**Aufgabe:** Bitte beantworten Sie anhand des Textes über Jaguar Land Rover: Zu welchem Unternehmen gehört der Autohersteller?

**Textauszug:**
####################

Der britische Autohersteller Jaguar Land Rover wird in den nächsten zwei Jahren freiwillige Kündigungsangebote an viertausend Arbeitnehmer machen, als Teil einer Umstrukturierungsmaßnahme, die darauf abzielt, Kosten in Höhe von 1,9 Milliarden Euro zu senken. Das Unternehmen steht unter starkem Druck aufgrund der Konkurrenz durch günstigere chinesische Autohersteller, eines kürzlichen Cyberangriffs und der vom Präsidenten der Vereinigten Staaten, Donald Trump, verhängten Zölle.
Jaguar Land Rover, das zum indischen Unternehmen Tata Motors gehört, bestätigte über einen Sprecher gegenüber der CNBC, dass ein Programm für freiwillige Kündigungen eingeleitet wird, das Mitarbeitern und Führungskräften die Möglichkeit bietet, das Unternehmen zu verlassen. Der Automobilhersteller beschäftigt 30.000 Menschen im Vereinigten Königreich, von insgesamt etwa 40.000 Mitarbeitern weltweit.

####################

**Gesammelte Daten:**

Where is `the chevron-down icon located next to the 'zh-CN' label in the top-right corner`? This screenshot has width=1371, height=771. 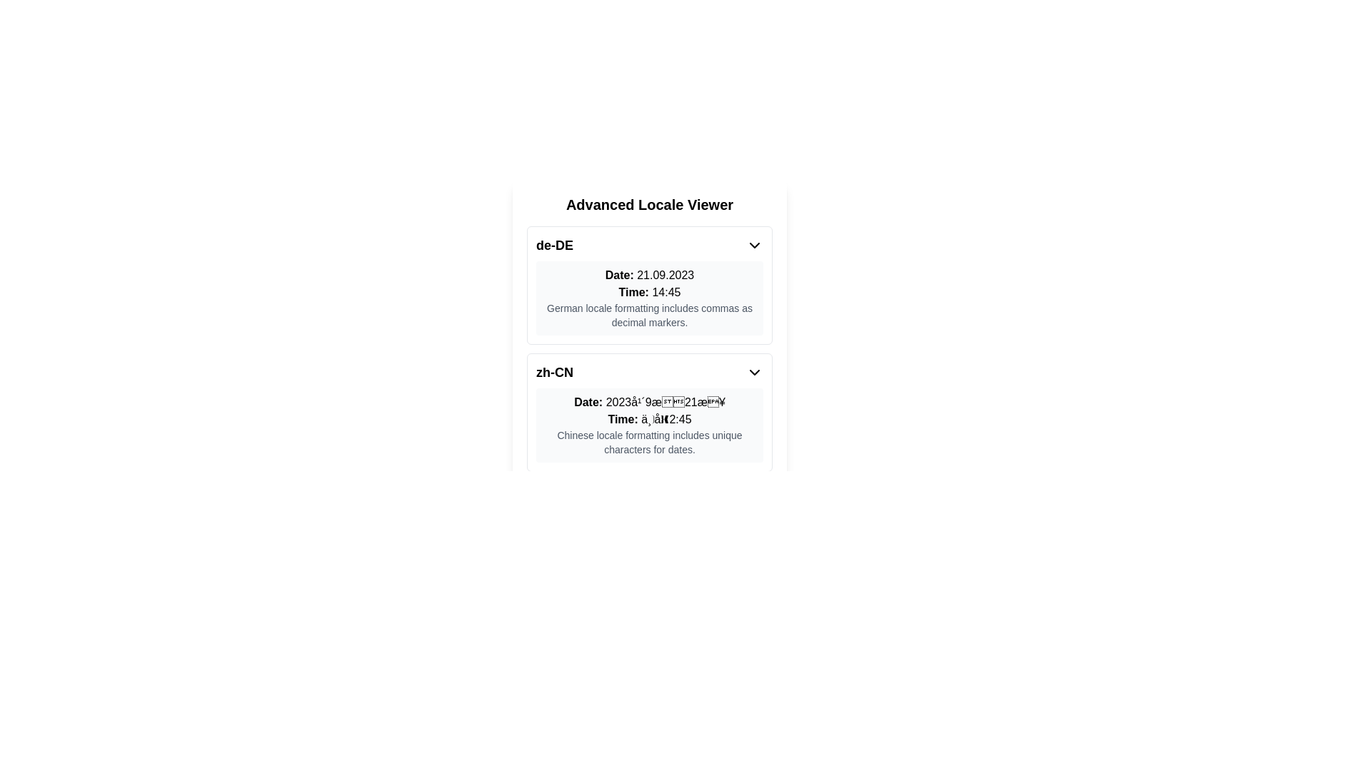 the chevron-down icon located next to the 'zh-CN' label in the top-right corner is located at coordinates (754, 371).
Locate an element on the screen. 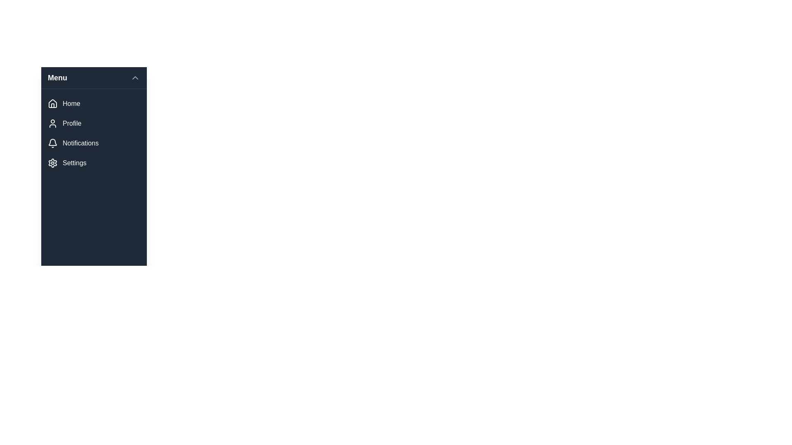  the 'Home' text label in the navigation menu, which is styled in white font on a dark background and is the first item below the 'Menu' title is located at coordinates (71, 103).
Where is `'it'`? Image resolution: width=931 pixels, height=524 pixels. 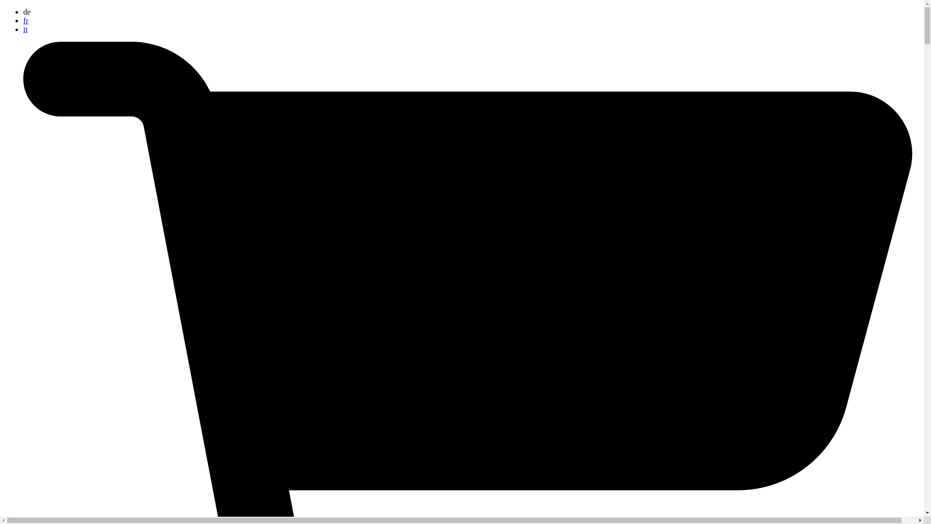 'it' is located at coordinates (25, 29).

####################

**Ihre Lösung:** Zum indischen Unternehmen Tata Motors.